Step 2: Confirm the normal suite still ignores the eval. pnpm exec vitest run apps/web/lib/enrichment/eval.test.ts (without RUN_EVAL) should report the test as skipped/0 ran, and the full pnpm exec vitest run must stay green.
Step 3: RUN THE EVAL (real calls; ~8 companies x several LLM calls each, a few euros).

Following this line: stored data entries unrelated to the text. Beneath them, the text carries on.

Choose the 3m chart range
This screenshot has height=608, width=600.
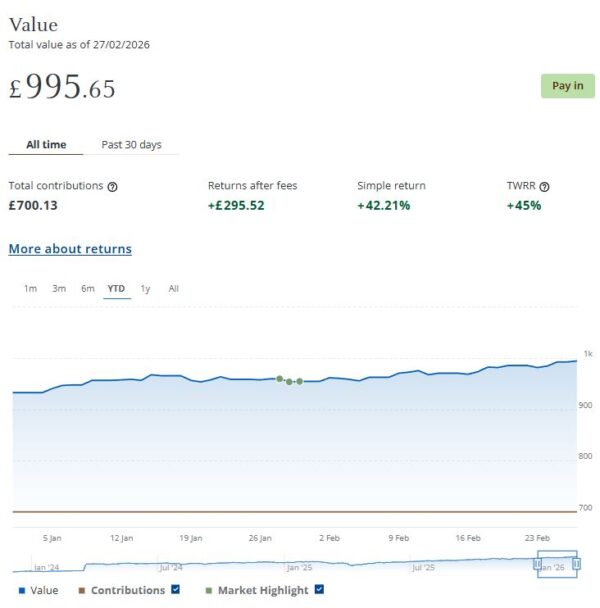(x=59, y=289)
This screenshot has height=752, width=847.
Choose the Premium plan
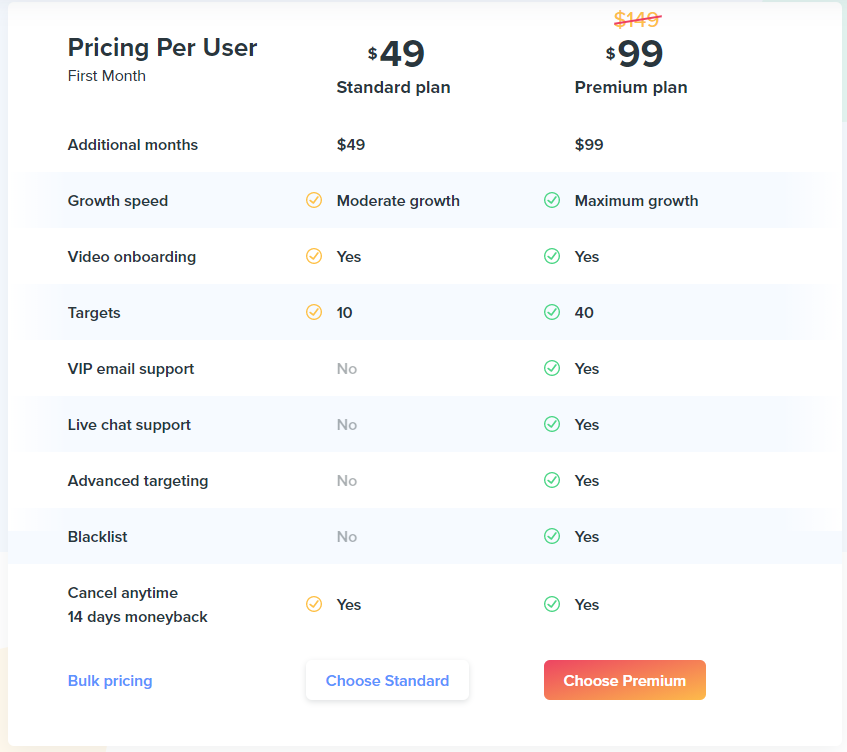(624, 678)
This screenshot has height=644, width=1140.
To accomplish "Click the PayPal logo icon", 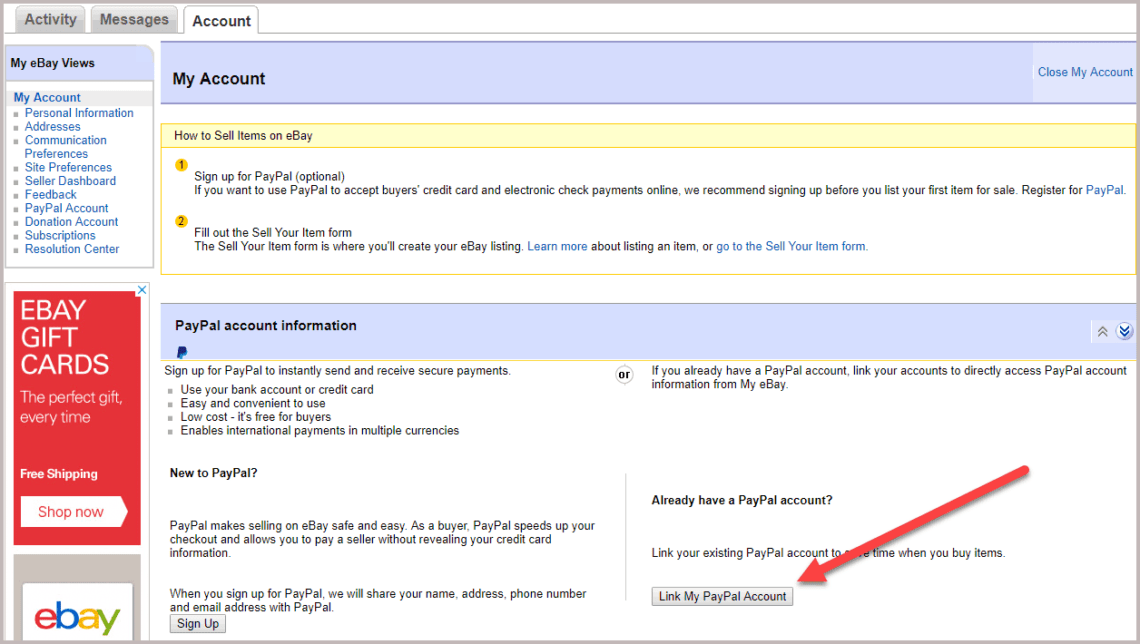I will [181, 352].
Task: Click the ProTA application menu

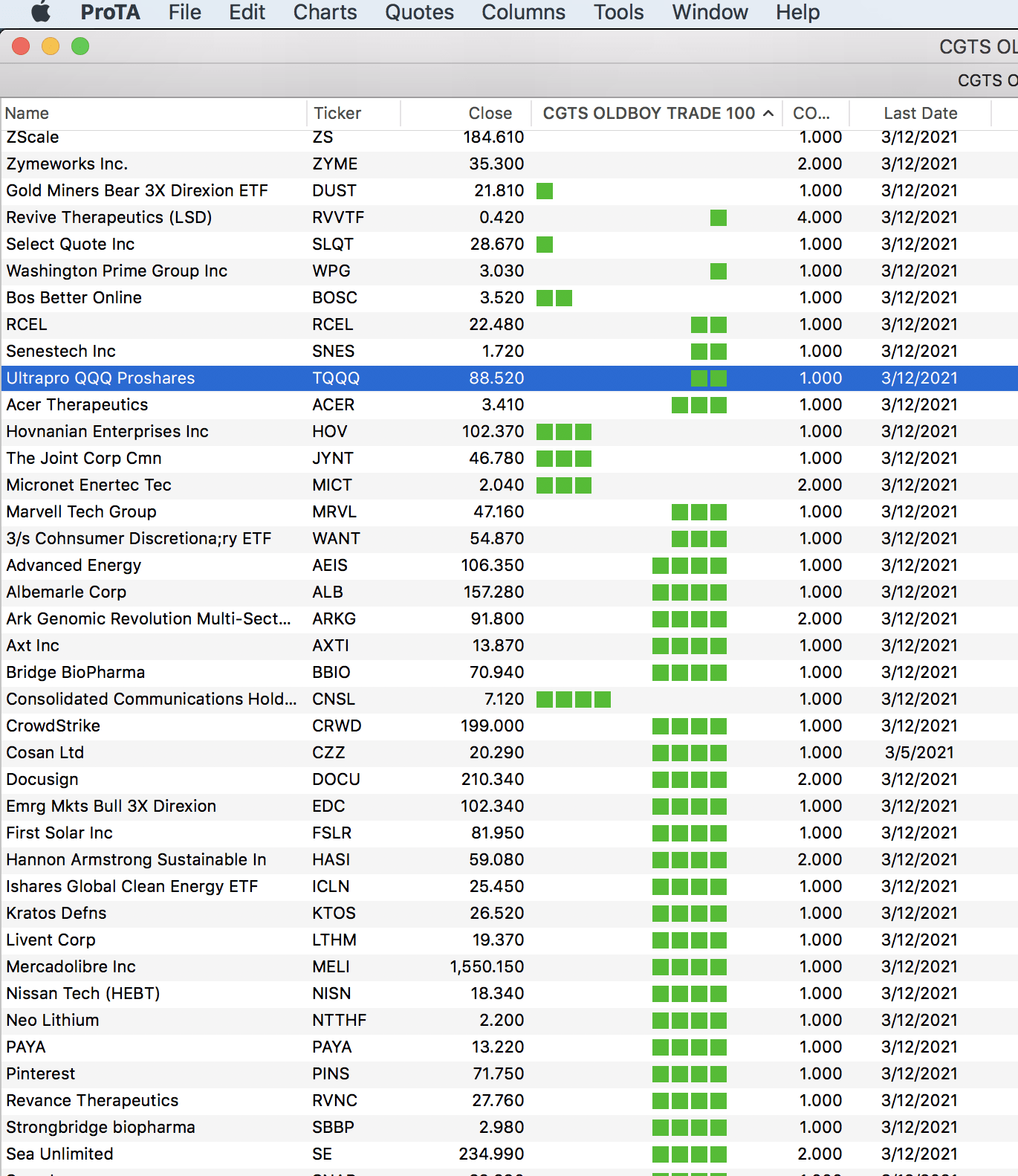Action: 111,12
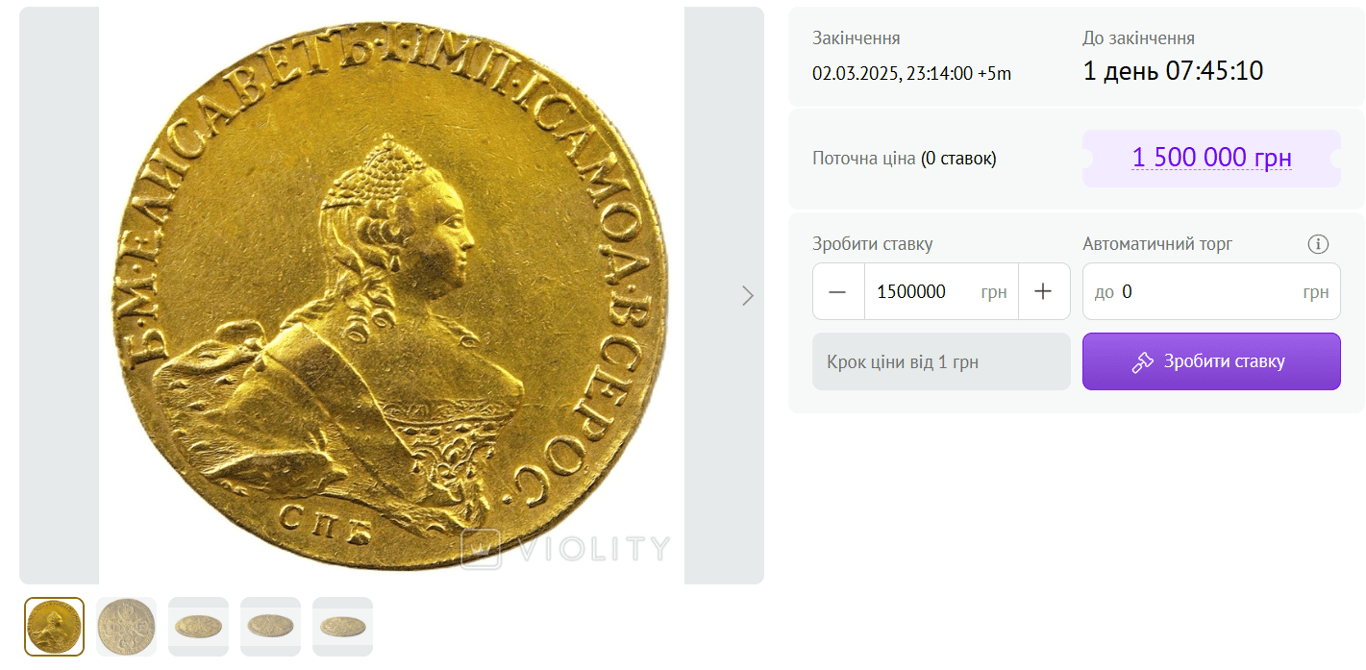Select the fifth coin edge thumbnail

click(342, 627)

cd /Users/ralf/projects/agent-metrics && RUN_EVAL=1 EVAL_N=8 pnpm exec vitest run apps/web/lib/enrichment/eval.test.ts 2>&1 | tail -40

Capture the per-company lines and the final ACCURACY ... line. Report those numbers verbatim. Do not tune the engine to the test; just report what it scores.

Step 4: Commit the eval.

git add apps/web/lib/enrichment/eval.test.ts
git commit -m "test(enrichment): opt-in live accuracy eval vs ground truth"

Body line as above.

Self-review (plan author)

Global, not country-limited: Task 3/4 make wages resolve via grounded research for any country, cached into wages. No country set is hard-coded; employer_factors defaults to 1.3 for unseeded countries (a factor, not a gate).
Spec coverage: wage data source (global grounded) + the >=80%-style eval are delivered; the eval is honest (reports the real number, no tuning to the test). Confidence tiers flow from the wage provider into the rollup.
No placeholders: parser, wage provider, service change, and eval are concrete. The eval's >0 assertion is intentionally informational; the printed ACCURACY line is the real deliverable to judge against the >=80% target.
Cost control: the eval is opt-in (RUN_EVAL=1) and sampled (EVAL_N), so the normal suite makes zero paid calls.

Out of scope / next

Per-country employer factors beyond the seeded six (refine later; default 1.3 is a factor not a restriction).
Industry-specific role distributions; FX precision for non-EUR wages (Sonar/Claude convert for now).
If the eval comes in under target, a follow-up iteration plan tunes prompts/headcount heuristics; that is a separate, evidence-driven plan, not a tweak buried here.
Phases 3-7 (sync API + lookups + hard cap, bulk + worker, pricing, frontend, docs).